Post-Workout Recovery

If you’re less than experienced in the field of exercise, and are hitting the gym for the first time to get in shape, lose some weight or simply offset the sedentary pace of the standard office job, then you may want to consider the importance of the post-workout recovery period. Having a routine to help your body warm down and relax after you’ve put it through its paces is as important as the actual exercise you do – if you want to avoid cramp, pain, seized muscles and a disinclination to ever go back to the gym again.

We’re taking a look at your post-workout recovery, making sure you can give your body everything it needs to feel rested and free of aches and pains.


Stretching and Cool Downs 

Factoring in the time needed for stretching and cool downs is essential for avoiding sore muscles caused by lactic acid build up. By blocking out that time for a cool down, you’ll be less likely to skip it. Round out your workout with a reverse of the stretches you went through when you were warming up, as this helps to relieve the muscle tension you’ve built up, and kickstarts the recovery process which leads to stronger muscles.

Try to leave about 10 – 20 minutes for your warm down stretches depending on how vigorous your workout was. Asking for advice, or looking for routines online that specifically address your needs will help you to cool down effectively, and avoid waking up the next morning with seized muscles


Showering Off

After your workout, a shower can help you reset and make you feel more normal. A good work-out will leave you feeling sweaty, so a shower helps you refresh and allows you to carry on with your day confidently. As well as this, a shower at the right temperature can help soothe some of the after-effects of a good work-out.

If you’re feeling a little achy after trying to push through the wall, a hot shower is your best friend. This dilates your blood vessels, allowing more blood to flow to your muscles, supplying them with everything they need to heal.

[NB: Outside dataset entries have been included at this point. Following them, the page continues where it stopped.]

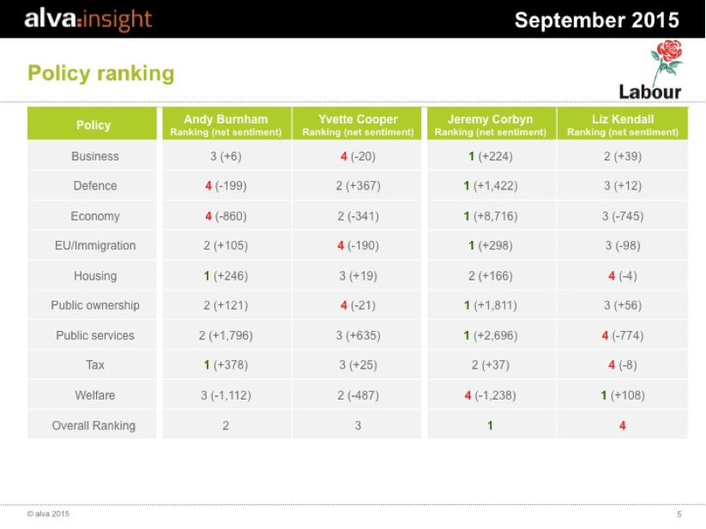
Task: Select the Policy ranking slide title
Action: 100,73
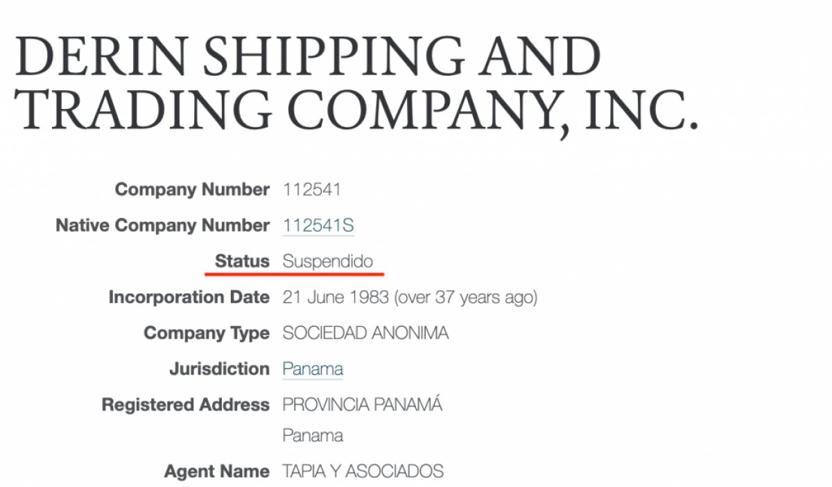Click the Suspendido status value
The height and width of the screenshot is (487, 832).
pos(328,262)
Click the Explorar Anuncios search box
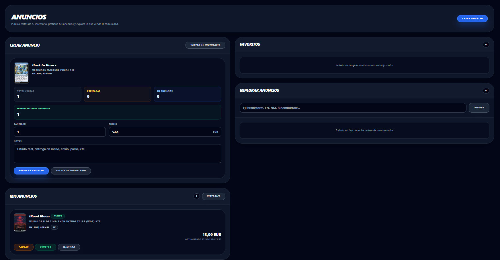The height and width of the screenshot is (260, 500). [353, 108]
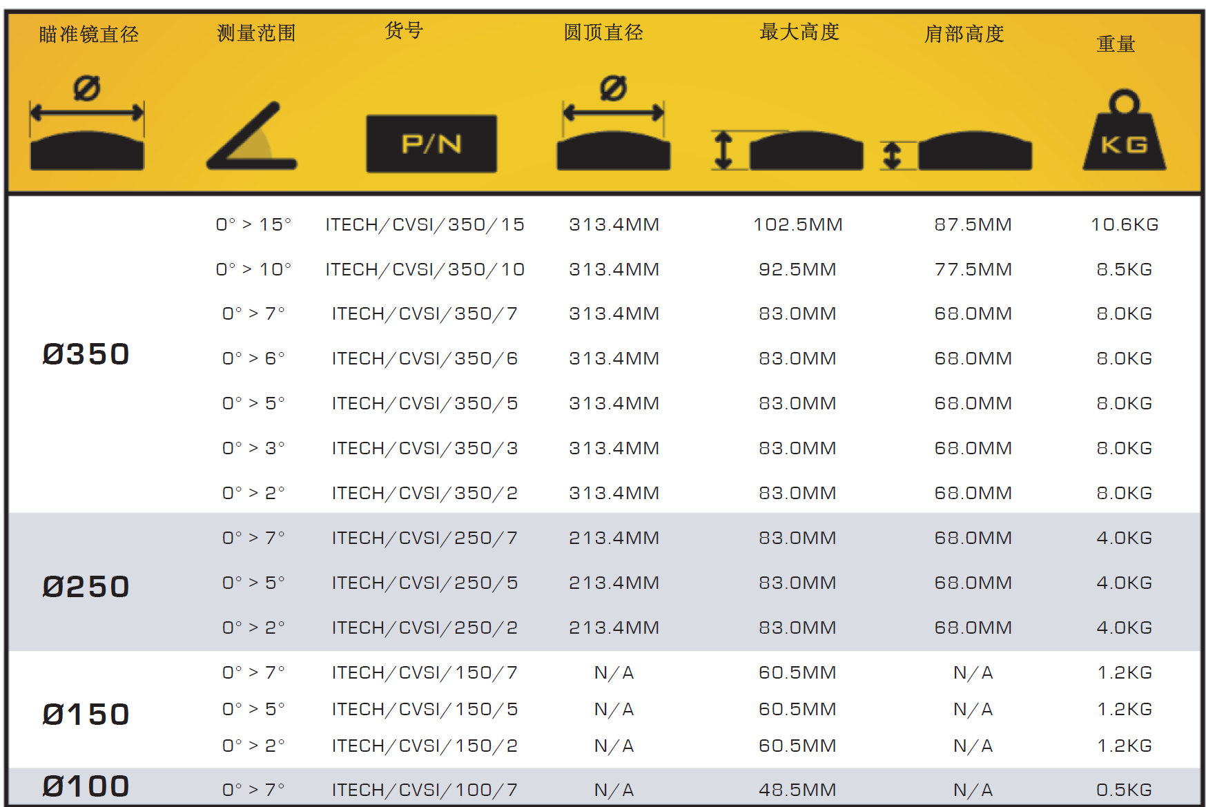This screenshot has width=1206, height=807.
Task: Click the 货号 column header text
Action: 404,30
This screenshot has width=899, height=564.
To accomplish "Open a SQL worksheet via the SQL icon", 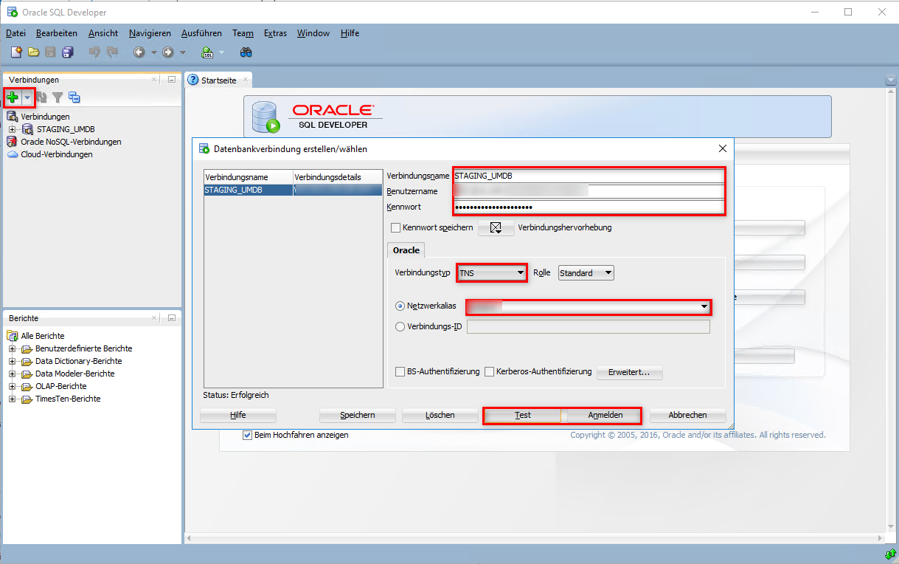I will point(209,52).
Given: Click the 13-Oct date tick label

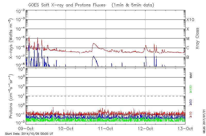Looking at the screenshot, I should [185, 129].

A cold shower constricts your blood vessels, making it harder for blood to flow, and redirects it to your core to keep your vital organs warm. This can help in the short term, as the chill wards off post-exercise pains, but in the longer term, it reduces the blood flow to your muscles so they can begin to relax and repair.

If you’ve incurred an injury during exercise, a cold shower can help with the initial side effects – it’ll help restrict swelling, enough to get you home at least, where a cold compress or ice can be pressed to the affected area



A tough workout will leave you dehydrated – not only will you be sweating out a lot of your moisture reserves to keep cool, raising your metabolism speeds up all of your bodily processes, including the ones that use water. A tough workout raises your temperature, speeds up your heart rate and this leads to even indirectly related processes speeding up like water filtering through your kidneys to your bladder.

Keeping hydrated before, during and after a workout is essential to give you enough water to perform your work-out well, and more importantly replenish what you have lost in the process. A lack of rehydration post-workout can have similar symptoms to a hangover, including; headaches, dizziness and fatigue, which is not the desired effect of your healthy exercise routine!



 Firstly, you will have burnt a number of calories during your exercise which will need to be replaced. By grabbing a healthy, balanced snack post-workout you are ensuring that your body has the macronutrients it needs to repair your muscles and give you enough energy to carry on with your day.

When working up a sweat, water isn’t the only thing you lose. Dissolved in your body’s water reserves are a number of important minerals called ‘electrolytes’. Electrolytes are made up of salts and salt constituents like sodium, potassium and calcium. They’re given this collective name because when they’re in a solution with water they conduct electricity.

Your body uses electrolytes for a lot of important processes: Sodium regulates the amount of water in your cells, making sure when there’s too little they can draw from the reserves in your bloodstream, or if they’re overfull they can shed the excess. Other electrolytes help to ensure your nerves and muscles can communicate properly, and even have a role to play in regulating your mood.


A person who is suffering from electrolyte deficiency can experience symptoms such as headaches and brain fog, dizziness, muscle cramps, and in serious cases they may collapse. If you’ve pushed your body hard during a workout, and sweated out a lot of electrolytes, then just drinking water won’t help replenish them. In fact, drinking a lot of water without topping up your supply of these important salts can actually make the situation worse!

If you hydrate without adding electrolytes, you’ll be diluting your remaining reserves, resulting in the unpleasant condition known as Water Intoxication, which in extreme cases be fatal.

Sports hydration (or ‘isotonic’) drinks promise to restore your electrolyte levels while quenching your thirst, but can also often include high sugar levels to give you a quick burst of energy. Sugary drinks such as these can be an unhealthy and counterproductive solution to your post work-out needs.

ORS tablets provide your body with everything it needs to replenish its reserves after a testing workout without the unwanted sugar! They’re easy to throw into a gym bag and add to your bottle of water for a complete solution to rehydration pre-, post- or even during your workout routine.

Combining an informed approach to rehydration, a cool down period and a shower that helps your muscles begin to heal into your post-workout recovery routine will help you enjoy your gym visits more and get you ready to return faster.